TASK BRIEF
Gather from the listing below each line that includes the word "computer", and copy it.

DATA LISTING
········

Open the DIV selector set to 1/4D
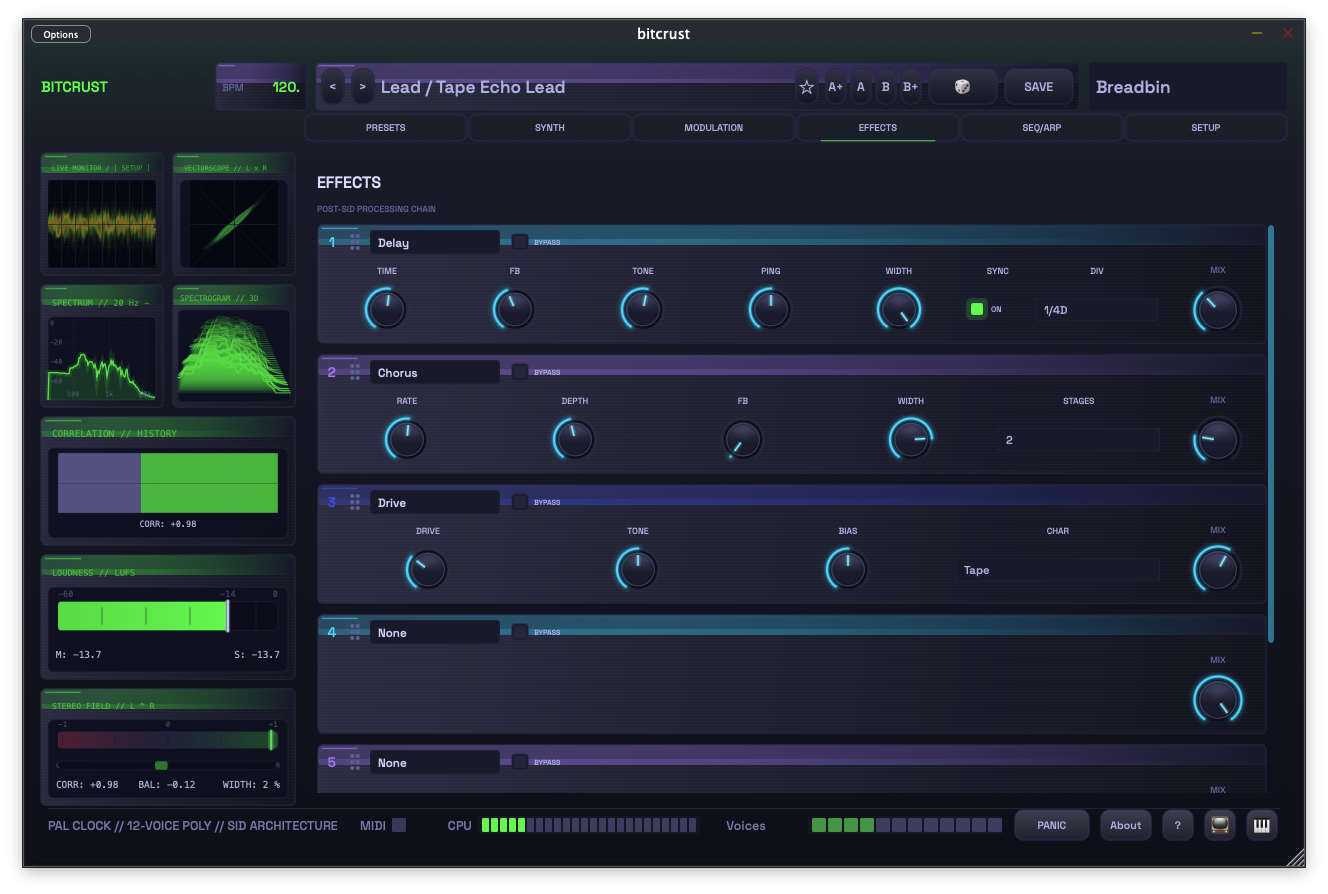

········

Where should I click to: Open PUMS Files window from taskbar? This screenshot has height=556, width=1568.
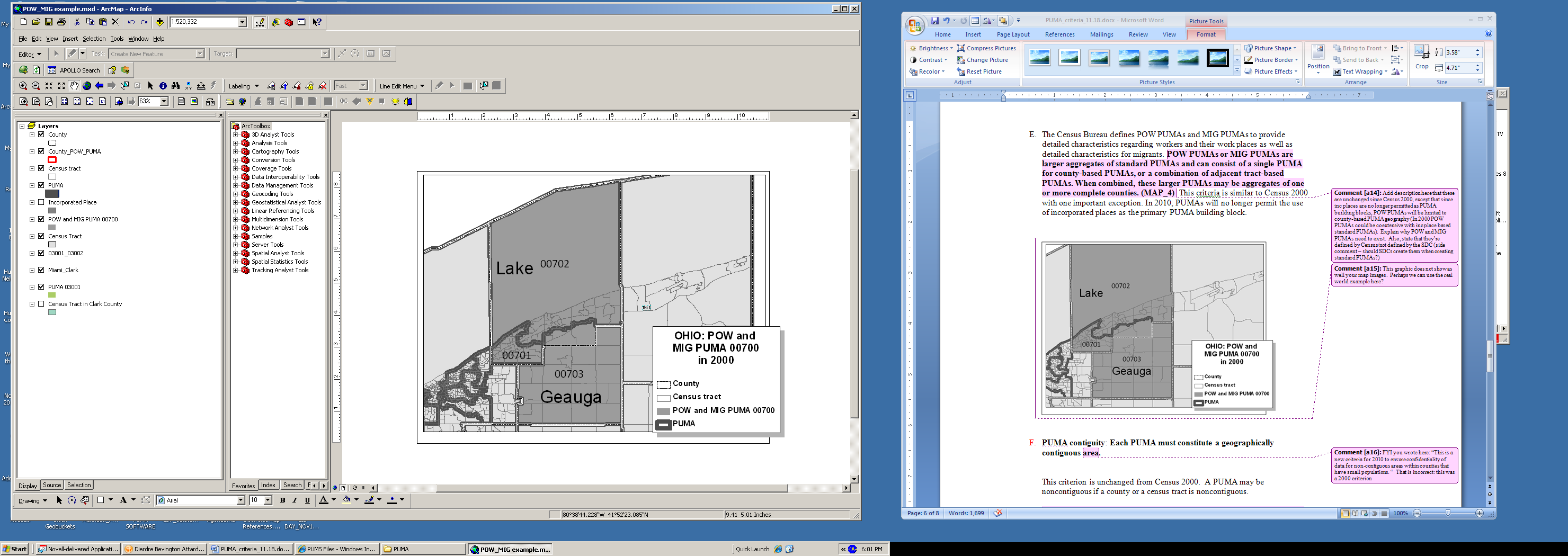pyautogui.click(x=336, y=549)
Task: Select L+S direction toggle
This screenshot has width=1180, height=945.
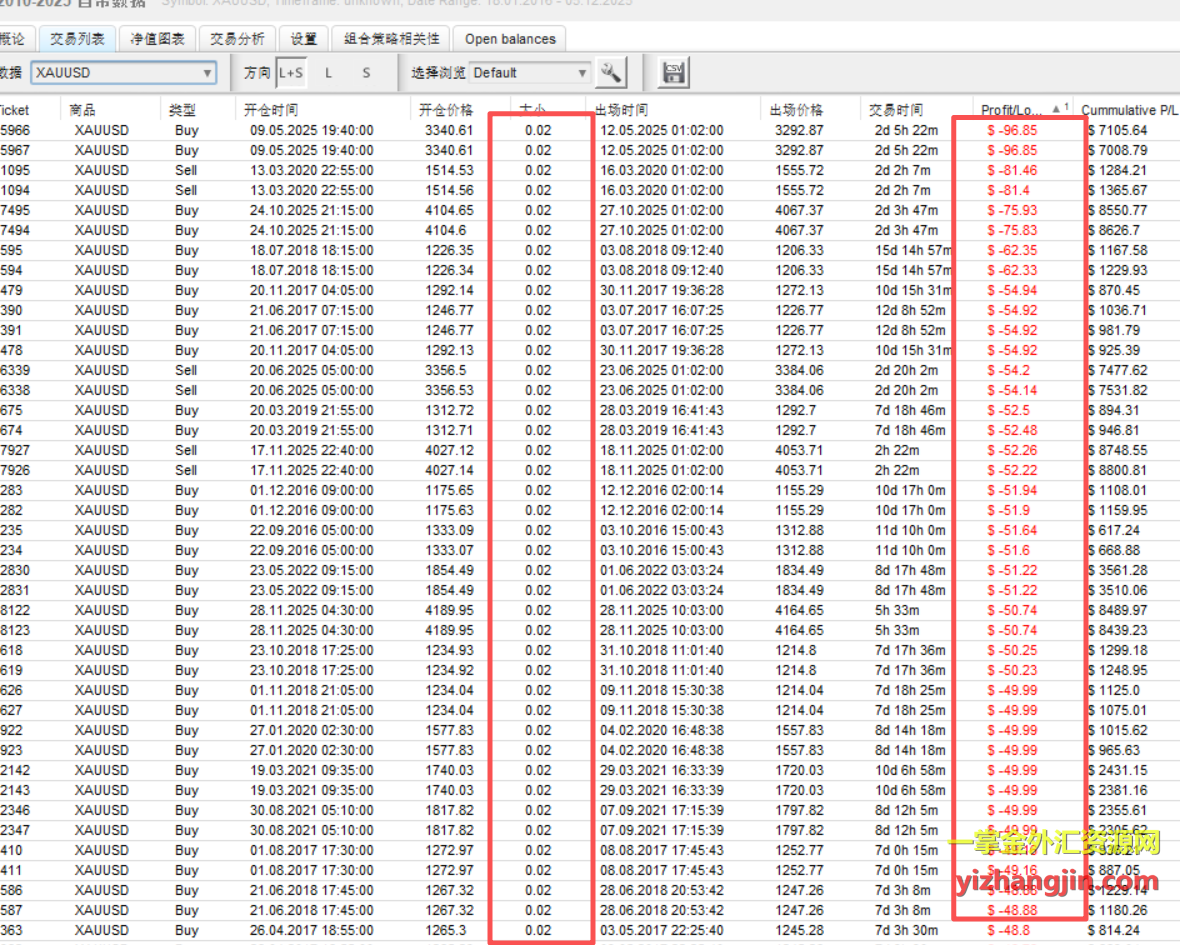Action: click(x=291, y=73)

········

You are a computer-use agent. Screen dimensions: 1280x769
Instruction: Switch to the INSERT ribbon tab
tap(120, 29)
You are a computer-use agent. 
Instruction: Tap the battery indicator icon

········

EXPECTED OUTPUT
You are a computer-use agent. Screen dimensions: 1280x769
You are a computer-use agent. 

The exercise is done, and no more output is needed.